This article was published:

Will Dyson, self-portrait, 1910

Will Dyson, self-portrait, 1910

National Library of Australia, 5263448

William Henry Dyson (1880-1938), political cartoonist, was born on 3 September 1880 at Ballarat, Victoria, ninth child of George Arthur Dyson, then a hawker, and his wife Jane, née Mayall. When he was very young the family moved to South Melbourne; by then the Dysons were almost entirely supported by Edward (Ted). Bill, or Will, as he later signed his work, attended Albert Park State School until 1892.

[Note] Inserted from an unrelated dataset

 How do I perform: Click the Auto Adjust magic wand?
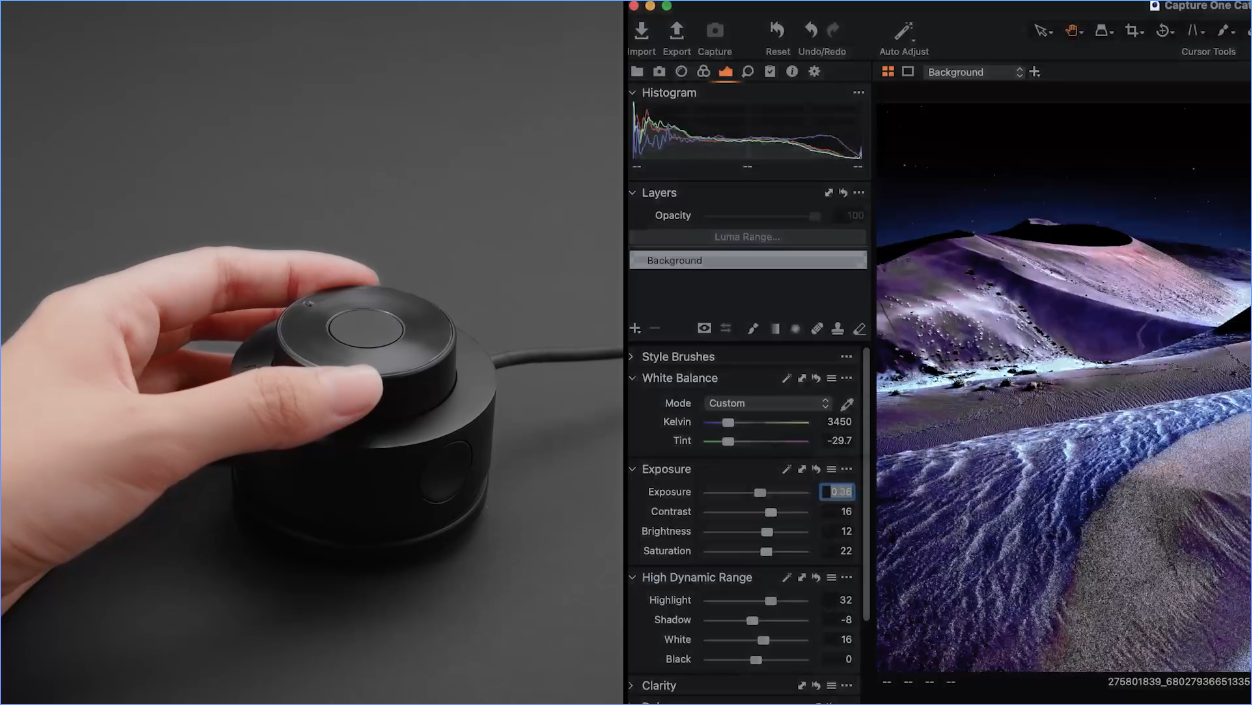point(904,32)
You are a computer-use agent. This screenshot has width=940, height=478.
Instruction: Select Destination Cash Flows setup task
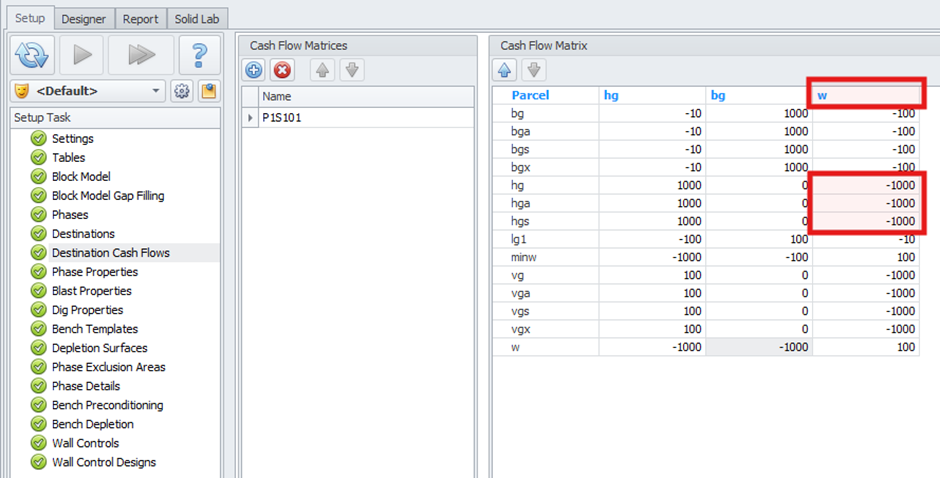(x=110, y=253)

Although Will Dyson was to become one of the most influential satirists Australia has produced, he was known initially in Australia only by his illustrations to Edward's book Fact'ry 'ands (1906), and his caricatures of Commonwealth personalities published in the Bulletin and the Lone Hand. He first submitted his self-taught drawings to the Bulletin in 1897, struggling with both drawing style and making a living. At 18 he met Norman Lindsay, with whom he formed a close friendship. The two went about the streets of Melbourne following likely types to draw; both were concerned with technical efficiency of draughtsmanship and the close observation of human character.

In 1903 Will succeeded his elder brother Ambrose on the Adelaide Critic, contributing coloured caricatures. Although he specialized at this period in caricature, he was developing his own style of satire, drawing political cartoons in 1908 for the coloured covers of Randolph Bedford's Clarion. Black and white freelance work was badly paid and avenues for it were very few; the most Will Dyson ever received for a caricature in Australia was ten shillings. Naturally he longed for wider horizons.

In May 1909 an exhibition of his caricatures opened at Furlong's Studios in the Royal Arcade, Melbourne. On 30 September at Creswick, Dyson married Ruby Lindsay, sister of Norman, herself a talented black and white artist. In 1910 they left for London accompanied by Norman, but the friendship was soon broken, partly at Ruby's insistence.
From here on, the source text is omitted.